▶ **What is being asked**:
Copy every line from the records that holds the word "agent".

▶ **Records provided**:
*** Block opens ***

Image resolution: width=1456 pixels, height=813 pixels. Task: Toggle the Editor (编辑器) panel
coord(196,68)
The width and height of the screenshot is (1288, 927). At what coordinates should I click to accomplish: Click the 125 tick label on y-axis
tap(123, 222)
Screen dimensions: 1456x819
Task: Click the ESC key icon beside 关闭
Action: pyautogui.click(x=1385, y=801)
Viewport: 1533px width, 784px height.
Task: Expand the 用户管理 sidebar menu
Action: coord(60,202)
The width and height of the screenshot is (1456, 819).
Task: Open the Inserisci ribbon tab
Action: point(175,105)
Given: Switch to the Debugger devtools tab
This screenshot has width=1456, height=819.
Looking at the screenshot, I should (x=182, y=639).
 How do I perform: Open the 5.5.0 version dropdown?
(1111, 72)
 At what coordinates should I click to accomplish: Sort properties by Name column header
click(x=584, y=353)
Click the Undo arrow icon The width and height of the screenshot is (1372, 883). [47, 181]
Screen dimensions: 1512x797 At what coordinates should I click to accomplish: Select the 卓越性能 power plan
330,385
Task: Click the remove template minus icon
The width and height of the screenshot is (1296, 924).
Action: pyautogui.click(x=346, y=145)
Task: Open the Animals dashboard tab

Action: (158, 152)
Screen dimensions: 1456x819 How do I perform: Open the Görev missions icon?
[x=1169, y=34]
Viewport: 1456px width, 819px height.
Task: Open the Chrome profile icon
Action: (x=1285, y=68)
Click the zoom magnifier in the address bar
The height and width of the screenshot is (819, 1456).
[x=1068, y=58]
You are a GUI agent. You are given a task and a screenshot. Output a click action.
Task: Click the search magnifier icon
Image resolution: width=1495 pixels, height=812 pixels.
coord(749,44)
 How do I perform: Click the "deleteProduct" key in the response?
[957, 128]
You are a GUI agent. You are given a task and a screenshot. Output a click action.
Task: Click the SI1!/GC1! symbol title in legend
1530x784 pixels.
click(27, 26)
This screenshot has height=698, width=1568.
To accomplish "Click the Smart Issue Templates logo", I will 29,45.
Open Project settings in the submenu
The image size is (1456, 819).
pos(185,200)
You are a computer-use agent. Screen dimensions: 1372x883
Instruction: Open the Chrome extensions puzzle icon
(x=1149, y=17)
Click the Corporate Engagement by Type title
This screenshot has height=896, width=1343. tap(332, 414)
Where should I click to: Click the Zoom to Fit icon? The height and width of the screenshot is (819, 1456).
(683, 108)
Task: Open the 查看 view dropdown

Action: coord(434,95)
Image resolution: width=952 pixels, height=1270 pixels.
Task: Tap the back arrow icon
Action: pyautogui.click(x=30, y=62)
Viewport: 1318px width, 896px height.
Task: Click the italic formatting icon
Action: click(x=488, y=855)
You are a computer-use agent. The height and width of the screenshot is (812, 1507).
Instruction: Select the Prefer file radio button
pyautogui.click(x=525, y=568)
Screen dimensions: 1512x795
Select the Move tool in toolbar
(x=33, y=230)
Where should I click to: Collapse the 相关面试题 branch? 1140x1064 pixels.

*** Block closes ***

▶ **Response area**:
You are a GUI agent. You are given a task and a screenshot. Output a click action.
You are a GUI agent. You are given a task and a screenshot. Output a click action.
You are a computer-use agent. Screen dimensions: 1372x883
You are a computer-use agent. The height and width of the screenshot is (812, 1507).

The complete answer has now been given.